DIRECTIVES
(a) Decide whether each statement below agrees with the energy density thread, answering yes or no and quoting the deciding words of the thread. (i) The poster has trouble following the tutorial's derivation. (ii) The poster sets out to prove how electric energy within a volume is defined. (iii) The poster points to a definition of electric displacement for reference.
(b) Quote the part of the energy density thread between "Problem on Energy" and "understanding its derivation.", inclusive.
(c) In the energy density thread, what does the poster take as granted?
***** TEXT SECTION *****
Problem on Energy Density in Dielectric Medium

In summary, the tutorial is trying to show that U = \frac{1}{2} \textbf{E}\cdot \textbf{D} where \textbf{E} = \textbf{E}(\textbf{r}) is eletric field strength and \textbf{D} = \epsilon_0 \textbf{E} + \textbf{P} is the electric displacement (FYI: definition of electric displacement if needed).
  • #1
genxium
141
2
I'm reading this tutorial and having some difficulty in understanding its derivation.

I take as granted that electric energy within a volume [itex]\Omega[/itex] is defined by:

[tex]W = \int_\Omega \phi \cdot \rho \cdot d^3r[/tex]

where [itex]\phi = \phi(\textbf{r})[/itex] is the eletric potential, [itex]\rho = \rho(\textbf{r})[/itex] is the charge density and [itex]d^3r \stackrel{\Delta}{=} [/itex] volume element. Now that the energy density is defined by

[tex]U = \phi \cdot \rho[/tex]

To my understanding, the tutorial is trying to show that

[tex] U = \frac{1}{2} \textbf{E}\cdot \textbf{D} [/tex]

where [itex]\textbf{E} = \textbf{E}(\textbf{r})[/itex] is eletric field strength and [itex]\textbf{D} = \epsilon_0 \textbf{E} + \textbf{P}[/itex] is the electric displacement (FYI: definition of electric displacement if needed).
***** LISTING *****
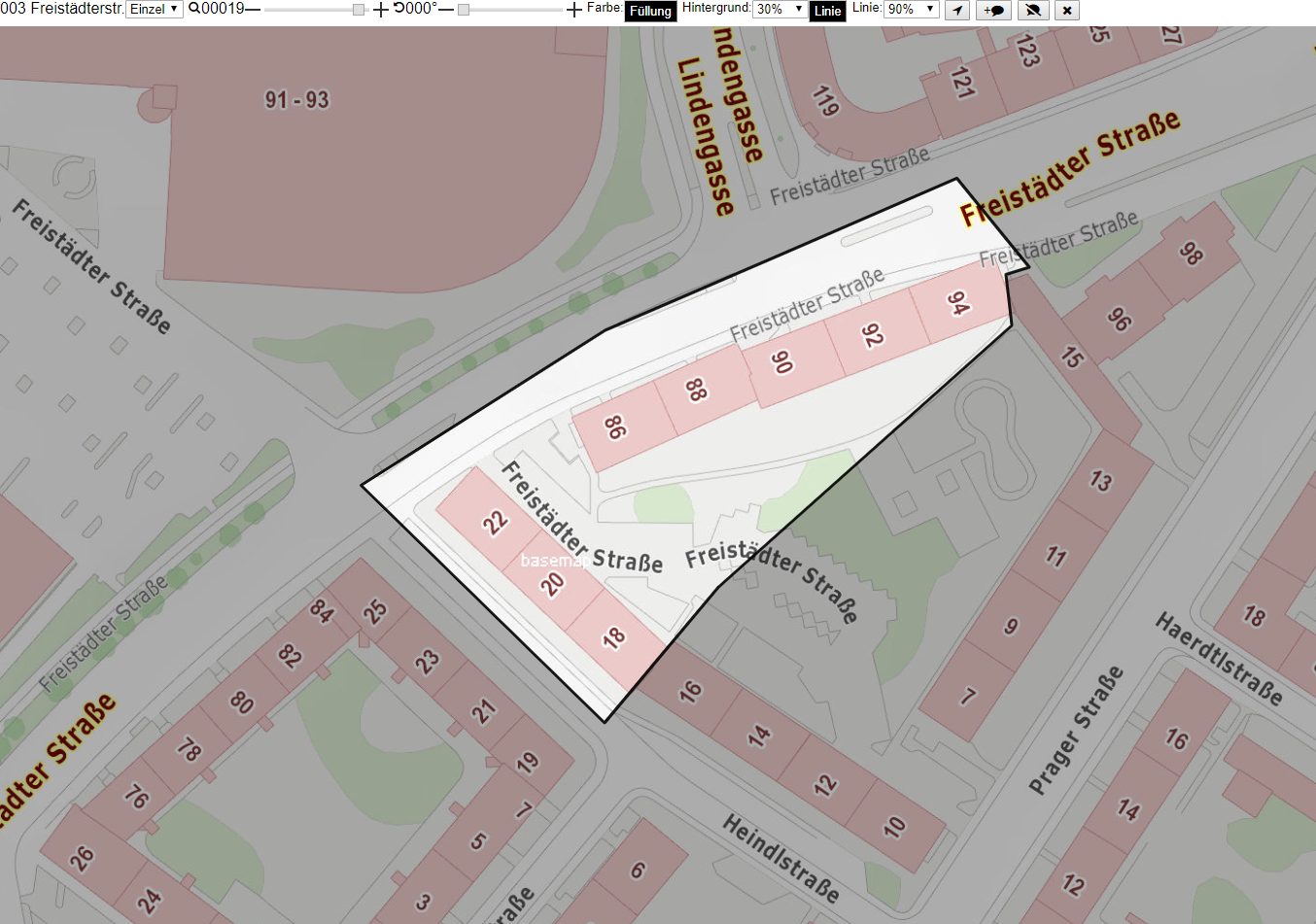Viewport: 1316px width, 924px height.
Task: Click the rotation reset arrow icon
Action: click(x=398, y=9)
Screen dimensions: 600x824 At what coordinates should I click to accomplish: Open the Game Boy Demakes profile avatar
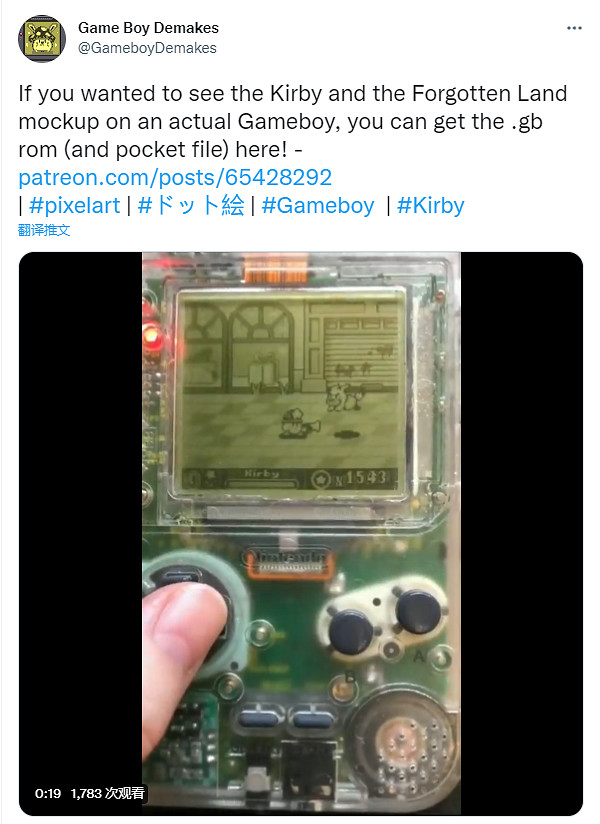coord(42,38)
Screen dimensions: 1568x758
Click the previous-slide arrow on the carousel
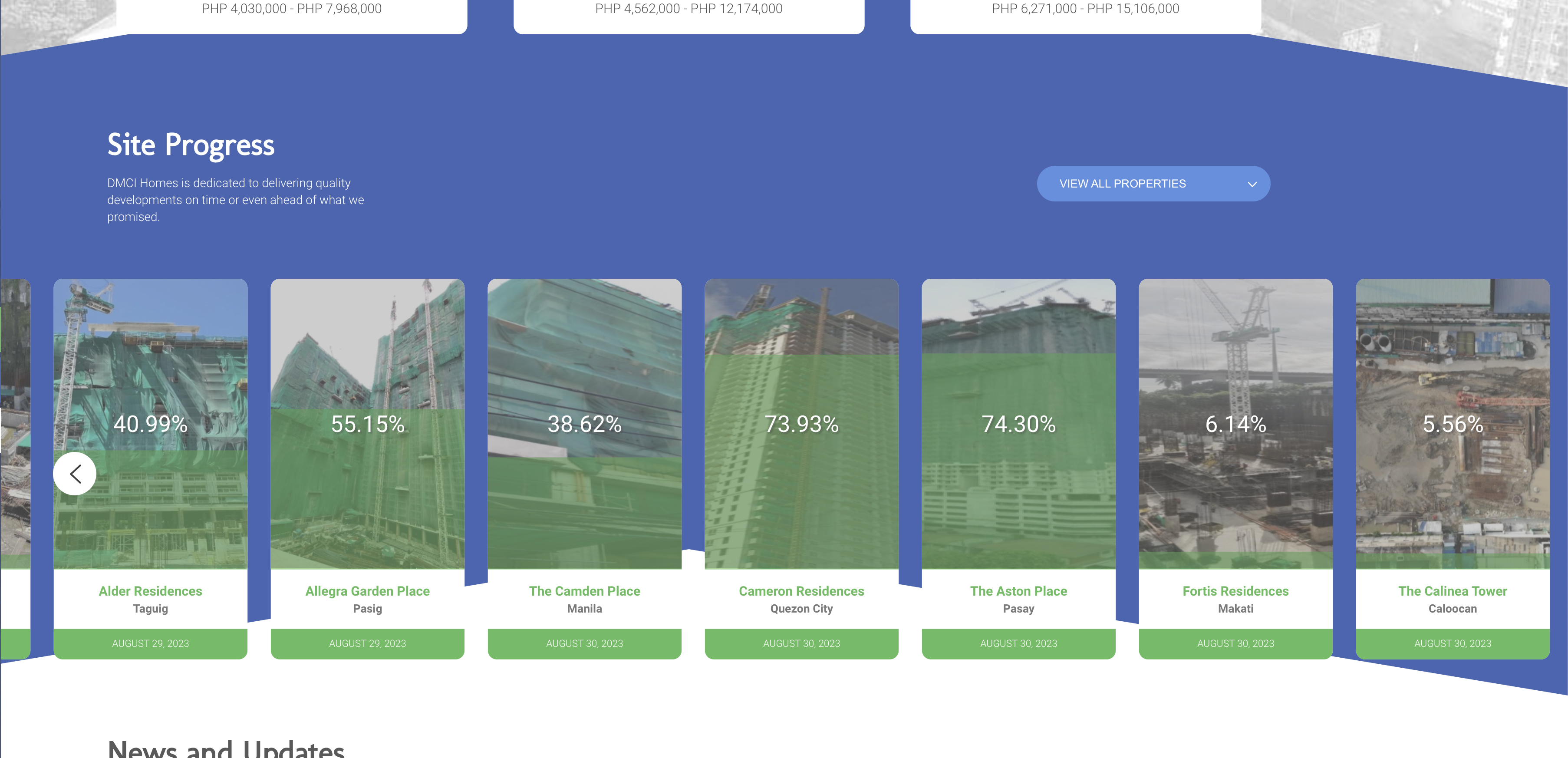(x=74, y=474)
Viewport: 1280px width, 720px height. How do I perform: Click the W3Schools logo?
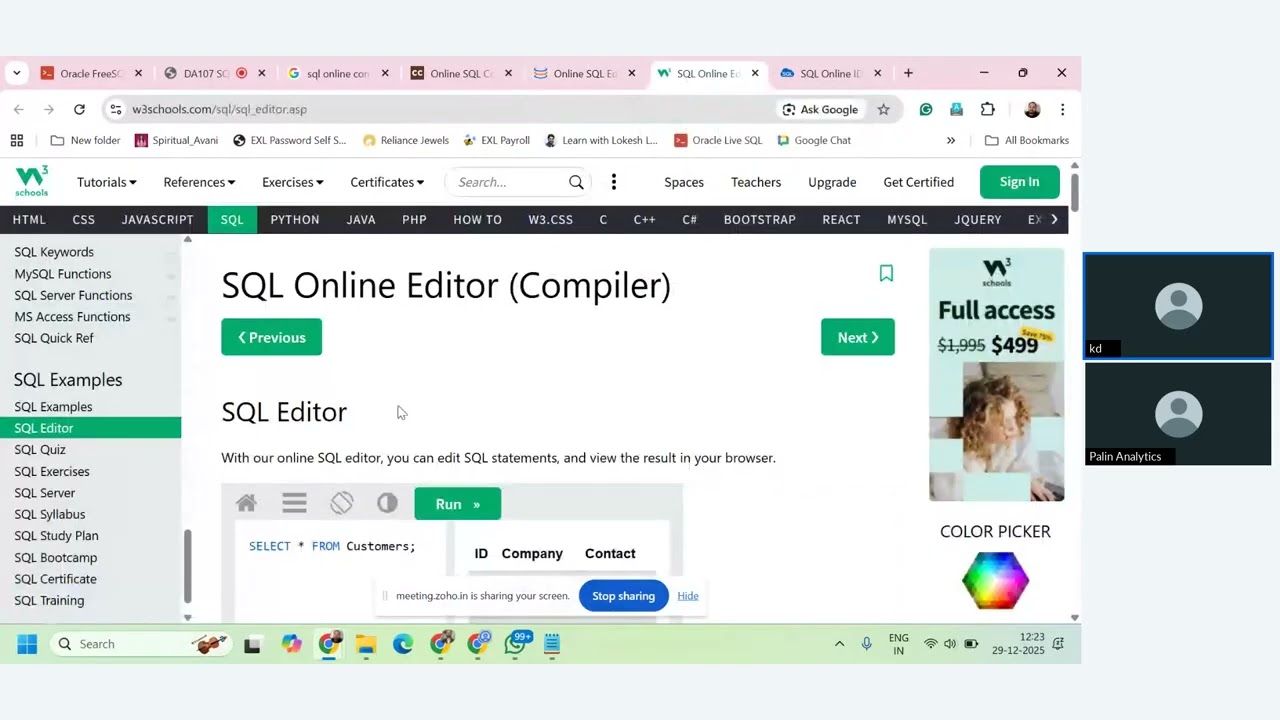pyautogui.click(x=32, y=181)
*****
OUTPUTS BY TASK
(a)
(i) Yes: "having some difficulty in understanding its derivation"
(ii) No: "I take as granted that electric energy within a volume"
(iii) Yes: "(FYI: definition of electric displacement if needed)"

(b)
Problem on Energy Density in Dielectric Medium

In summary, the tutorial is trying to show that U = \frac{1}{2} \textbf{E}\cdot \textbf{D} where \textbf{E} = \textbf{E}(\textbf{r}) is eletric field strength and \textbf{D} = \epsilon_0 \textbf{E} + \textbf{P} is the electric displacement (FYI: definition of electric displacement if needed).
  • #1
genxium
141
2
I'm reading this tutorial and having some difficulty in understanding its derivation.

(c) That electric energy within a volume Ω is defined by W = ∫_Ω φ·ρ d³r.